If that ain’t love then tell me what is
Liz is promoting Loretta Lynn’s new album, so this weekend we rented Coal Miner’s Daughter, and I cannot believe that I have lived this long without anyone ever bidding two bits on a picnic basket full of my baked goods. Everyone knows you end up married to the guy who outbids the other guy in the hot bidding war for your basket, and then you get fantastic hairpieces and your own tour bus and become best friends with Patsy Cline and addicted to dolls, but then Tommy Lee Jones builds you a house in the mountains and you go on to sing an awesome duet with Jack White when you’re 70. You should get this album, because it fucking rocks, and it’s all I’ve listened to for the past 48 hours.
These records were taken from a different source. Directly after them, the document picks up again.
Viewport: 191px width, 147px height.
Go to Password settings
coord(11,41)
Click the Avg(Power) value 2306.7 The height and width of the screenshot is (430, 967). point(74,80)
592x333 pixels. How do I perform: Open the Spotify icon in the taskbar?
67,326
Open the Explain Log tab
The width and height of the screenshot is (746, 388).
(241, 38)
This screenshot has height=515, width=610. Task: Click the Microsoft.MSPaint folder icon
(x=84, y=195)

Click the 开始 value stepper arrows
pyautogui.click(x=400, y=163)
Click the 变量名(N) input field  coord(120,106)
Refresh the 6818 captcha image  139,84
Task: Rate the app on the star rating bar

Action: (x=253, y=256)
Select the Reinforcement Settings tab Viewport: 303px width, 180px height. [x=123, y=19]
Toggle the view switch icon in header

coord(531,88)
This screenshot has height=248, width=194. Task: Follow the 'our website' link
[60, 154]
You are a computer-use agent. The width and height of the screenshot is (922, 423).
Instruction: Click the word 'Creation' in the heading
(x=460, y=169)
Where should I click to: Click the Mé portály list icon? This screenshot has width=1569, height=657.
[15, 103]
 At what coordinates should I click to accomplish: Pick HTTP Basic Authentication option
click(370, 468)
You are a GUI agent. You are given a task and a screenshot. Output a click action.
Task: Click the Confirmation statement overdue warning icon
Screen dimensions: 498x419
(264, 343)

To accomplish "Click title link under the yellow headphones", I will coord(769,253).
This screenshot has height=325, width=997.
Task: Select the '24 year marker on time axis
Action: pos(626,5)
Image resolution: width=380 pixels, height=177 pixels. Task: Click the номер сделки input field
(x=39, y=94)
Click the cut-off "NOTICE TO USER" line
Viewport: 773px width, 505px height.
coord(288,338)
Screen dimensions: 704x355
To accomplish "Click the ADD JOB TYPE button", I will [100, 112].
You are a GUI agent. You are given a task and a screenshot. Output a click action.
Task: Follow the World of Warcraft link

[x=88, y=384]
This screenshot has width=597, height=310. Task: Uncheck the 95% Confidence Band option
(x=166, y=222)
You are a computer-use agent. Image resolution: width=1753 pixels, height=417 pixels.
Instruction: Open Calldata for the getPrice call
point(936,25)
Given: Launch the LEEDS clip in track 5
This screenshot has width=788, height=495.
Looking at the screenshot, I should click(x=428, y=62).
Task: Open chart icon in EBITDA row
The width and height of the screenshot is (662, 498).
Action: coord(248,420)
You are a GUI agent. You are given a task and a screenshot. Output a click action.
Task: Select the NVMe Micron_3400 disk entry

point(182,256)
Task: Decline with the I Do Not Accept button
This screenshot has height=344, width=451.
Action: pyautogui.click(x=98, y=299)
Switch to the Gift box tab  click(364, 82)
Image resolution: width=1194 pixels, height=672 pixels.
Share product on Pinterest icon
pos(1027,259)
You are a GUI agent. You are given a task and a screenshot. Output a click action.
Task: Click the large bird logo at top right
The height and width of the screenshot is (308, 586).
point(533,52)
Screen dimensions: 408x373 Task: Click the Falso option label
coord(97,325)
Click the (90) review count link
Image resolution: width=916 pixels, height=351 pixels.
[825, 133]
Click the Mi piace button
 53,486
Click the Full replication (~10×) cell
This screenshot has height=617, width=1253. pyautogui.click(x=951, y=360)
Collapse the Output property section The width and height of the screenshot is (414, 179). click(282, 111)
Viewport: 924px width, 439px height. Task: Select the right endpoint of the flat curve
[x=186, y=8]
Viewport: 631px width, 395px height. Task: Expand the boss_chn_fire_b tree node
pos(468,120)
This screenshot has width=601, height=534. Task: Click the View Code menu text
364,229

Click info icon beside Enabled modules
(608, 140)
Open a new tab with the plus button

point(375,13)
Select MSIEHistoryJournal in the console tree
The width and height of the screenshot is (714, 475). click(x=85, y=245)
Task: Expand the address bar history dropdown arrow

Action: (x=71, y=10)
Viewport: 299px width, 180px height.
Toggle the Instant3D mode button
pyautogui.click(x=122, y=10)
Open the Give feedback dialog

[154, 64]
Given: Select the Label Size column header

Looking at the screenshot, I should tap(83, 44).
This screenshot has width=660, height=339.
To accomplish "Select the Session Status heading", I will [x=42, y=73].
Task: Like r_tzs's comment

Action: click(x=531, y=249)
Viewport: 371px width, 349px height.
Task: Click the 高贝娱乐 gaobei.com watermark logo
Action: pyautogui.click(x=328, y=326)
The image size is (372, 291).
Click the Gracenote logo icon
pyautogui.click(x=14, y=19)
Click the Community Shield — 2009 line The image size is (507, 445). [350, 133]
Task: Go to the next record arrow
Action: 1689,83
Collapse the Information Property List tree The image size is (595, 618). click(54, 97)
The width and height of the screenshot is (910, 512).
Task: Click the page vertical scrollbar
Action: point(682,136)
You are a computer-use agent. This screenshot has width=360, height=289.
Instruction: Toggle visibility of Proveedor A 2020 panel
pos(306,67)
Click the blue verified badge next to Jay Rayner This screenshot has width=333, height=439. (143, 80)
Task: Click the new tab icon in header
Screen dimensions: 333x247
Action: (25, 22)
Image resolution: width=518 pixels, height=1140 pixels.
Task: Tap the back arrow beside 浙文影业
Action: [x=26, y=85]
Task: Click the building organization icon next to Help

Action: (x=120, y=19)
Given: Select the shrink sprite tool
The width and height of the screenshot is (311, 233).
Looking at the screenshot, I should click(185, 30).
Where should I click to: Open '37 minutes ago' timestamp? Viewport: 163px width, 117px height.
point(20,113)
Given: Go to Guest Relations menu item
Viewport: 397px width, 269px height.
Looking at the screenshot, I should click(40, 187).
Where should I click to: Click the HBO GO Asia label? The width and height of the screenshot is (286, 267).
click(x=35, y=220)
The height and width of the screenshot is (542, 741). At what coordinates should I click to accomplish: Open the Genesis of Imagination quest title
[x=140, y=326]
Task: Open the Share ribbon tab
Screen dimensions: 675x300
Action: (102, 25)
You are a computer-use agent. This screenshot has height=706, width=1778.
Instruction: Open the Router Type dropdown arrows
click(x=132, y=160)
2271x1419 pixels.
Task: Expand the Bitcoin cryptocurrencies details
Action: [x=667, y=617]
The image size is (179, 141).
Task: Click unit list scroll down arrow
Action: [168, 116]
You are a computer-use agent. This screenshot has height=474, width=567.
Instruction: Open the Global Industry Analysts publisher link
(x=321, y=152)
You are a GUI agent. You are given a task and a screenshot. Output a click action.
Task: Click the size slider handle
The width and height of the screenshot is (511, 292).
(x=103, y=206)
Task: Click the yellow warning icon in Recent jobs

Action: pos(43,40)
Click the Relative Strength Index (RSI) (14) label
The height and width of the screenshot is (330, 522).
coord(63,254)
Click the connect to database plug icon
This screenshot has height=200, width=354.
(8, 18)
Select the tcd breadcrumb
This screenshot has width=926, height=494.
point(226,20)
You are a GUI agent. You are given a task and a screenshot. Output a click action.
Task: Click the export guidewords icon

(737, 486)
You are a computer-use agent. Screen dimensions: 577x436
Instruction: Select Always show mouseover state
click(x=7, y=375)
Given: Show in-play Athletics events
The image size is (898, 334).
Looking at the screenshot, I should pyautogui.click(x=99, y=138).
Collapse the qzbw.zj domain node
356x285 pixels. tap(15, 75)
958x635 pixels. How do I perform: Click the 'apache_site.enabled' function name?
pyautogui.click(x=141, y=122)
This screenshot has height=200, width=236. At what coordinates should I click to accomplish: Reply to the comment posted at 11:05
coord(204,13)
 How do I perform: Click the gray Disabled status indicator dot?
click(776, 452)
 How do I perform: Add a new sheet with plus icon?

In other news, my new temp assignment is basically me and this guy my age in a small room together in an abandoned building playing solitaire. He looks like a hot Steve Zahn, or a young blond George McFly with five o’clock shadow in his flat-front dress pants and tie, and he has the squarest jaw in the history of history and I’m pretty sure this can only end with us frenching. When I walked in this morning, he said, “Oh, are you the new secretary?” and my heart leapt and hoped he meant it in a James Spader/Maggie Gyllenhaal kind of way because internet, I have been practicing for that for only my whole entire life.